Many mutant p53 proteins exert oncogenic gain-of-function (GOF) properties in promoting cancer cell invasive growth and metastasis, but the mechanisms mediating these functions largely remain elusive. We show here that overexpression of the GOF mutant p53 G245D and other GOF p53 mutants enhances invasive cell growth of p53-deficient head and neck squamous cell carcinoma (HNSCC) UM-SCC-1 cells both in vitro 3D culture and in vivo orthotopic tumor mouse model. We demonstrate that the expression of the oncogenic forkhead transcription factor FOXM1 is upregulated by GOF mutant p53s in UM-SCC-1 cells and tumors. Moreover, we show that overexpression of GOF mutant p53 G245D decreases the inhibitory phosphorylation of FOXO3a, a tumor suppressive forkhead transcription factor, leading to its cytoplasmic accumulation. Consistent with the observation that FOXO3a negatively regulates FOXM1 expression, we demonstrate that overexpression FOXO3a decreases GOF mutant p53-mediated FOXM1 expression, whereas downregulation of FOXO3a partially restores decreased FOXM1 expression due to loss of GOF mutant p53. In support of the roles of FOXO3a-FOXM1 signaling axis in mutant p53's GOF signaling, we further show that overexpression of FOXO3a or downregulation of FOXM1 impairs GOF mutant p53-mediated cell invasion, whereas downregulation of FOXO3a, in part, rescues impaired cell invasion due to downregulated GOF mutant p53. Finally, given that AMP-activated protein kinase (AMPK) directly phosphorylates and promotes FOXO3a function, and that our prior demonstration that GOF mutant p53s inhibit AMPK, our current study establishes that GOF mutant p53-AMPK-FOX3a-FOXM1 signaling is one of important mechanisms through which mutant p53s gain oncogenic functions in HNSCCs.

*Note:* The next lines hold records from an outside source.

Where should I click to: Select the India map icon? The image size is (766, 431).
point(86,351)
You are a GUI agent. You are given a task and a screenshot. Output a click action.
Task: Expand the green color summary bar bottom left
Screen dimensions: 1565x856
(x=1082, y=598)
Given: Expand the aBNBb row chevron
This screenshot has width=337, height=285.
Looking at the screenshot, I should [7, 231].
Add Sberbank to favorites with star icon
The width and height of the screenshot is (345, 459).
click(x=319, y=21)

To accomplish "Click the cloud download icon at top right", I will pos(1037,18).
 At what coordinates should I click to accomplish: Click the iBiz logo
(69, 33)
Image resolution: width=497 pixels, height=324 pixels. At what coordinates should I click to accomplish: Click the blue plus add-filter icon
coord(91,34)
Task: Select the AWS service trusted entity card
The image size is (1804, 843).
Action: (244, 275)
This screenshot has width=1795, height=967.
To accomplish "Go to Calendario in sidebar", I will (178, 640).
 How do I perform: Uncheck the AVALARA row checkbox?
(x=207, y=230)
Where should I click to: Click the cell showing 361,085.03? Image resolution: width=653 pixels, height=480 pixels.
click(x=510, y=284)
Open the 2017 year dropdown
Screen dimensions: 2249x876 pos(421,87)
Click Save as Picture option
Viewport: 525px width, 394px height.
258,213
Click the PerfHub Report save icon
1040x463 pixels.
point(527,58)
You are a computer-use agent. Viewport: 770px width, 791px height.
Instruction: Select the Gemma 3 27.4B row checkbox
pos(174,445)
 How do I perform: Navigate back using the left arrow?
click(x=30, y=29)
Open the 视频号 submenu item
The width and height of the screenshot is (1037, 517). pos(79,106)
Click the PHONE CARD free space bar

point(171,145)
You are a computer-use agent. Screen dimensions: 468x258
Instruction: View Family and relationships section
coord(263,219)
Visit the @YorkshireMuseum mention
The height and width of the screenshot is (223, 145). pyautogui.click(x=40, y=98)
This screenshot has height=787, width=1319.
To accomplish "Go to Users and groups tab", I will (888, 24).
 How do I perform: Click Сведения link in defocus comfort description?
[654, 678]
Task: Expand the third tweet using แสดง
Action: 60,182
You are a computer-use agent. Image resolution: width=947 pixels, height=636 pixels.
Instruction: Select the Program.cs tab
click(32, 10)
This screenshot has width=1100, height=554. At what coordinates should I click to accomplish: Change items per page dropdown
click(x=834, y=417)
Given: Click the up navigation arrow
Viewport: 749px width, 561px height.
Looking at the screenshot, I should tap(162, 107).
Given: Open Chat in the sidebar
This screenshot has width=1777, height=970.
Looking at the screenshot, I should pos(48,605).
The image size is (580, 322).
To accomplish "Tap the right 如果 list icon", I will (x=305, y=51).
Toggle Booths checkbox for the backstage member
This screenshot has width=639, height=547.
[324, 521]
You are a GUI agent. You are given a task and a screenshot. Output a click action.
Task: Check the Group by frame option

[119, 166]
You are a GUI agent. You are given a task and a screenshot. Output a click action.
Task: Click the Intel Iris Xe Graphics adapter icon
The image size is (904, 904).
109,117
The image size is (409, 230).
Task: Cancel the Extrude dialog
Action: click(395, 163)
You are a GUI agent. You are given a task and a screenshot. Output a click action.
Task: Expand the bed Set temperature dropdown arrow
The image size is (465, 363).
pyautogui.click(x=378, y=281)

Citation Format: Noriaki Tanaka, Mei Zhao, Jiexin Zhang, Jing Wang, Ge Zhou, Jeffrey N. Myers. Gain-of-function mutant p53 promotes the oncogenic potential of head and neck squamous cell carcinoma cell by targeting forkhead transcription factors FOXO3a and FOXM1 [abstract]. In: Proceedings of the AACR-AHNS Head and Neck Cancer Conference: Optimizing Survival and Quality of Life through Basic, Clinical, and Translational Research; April 23-25, 2017; San Diego, CA. Philadelphia (PA): AACR; Clin Cancer Res 2017;23(23_Suppl):Abstract nr 73.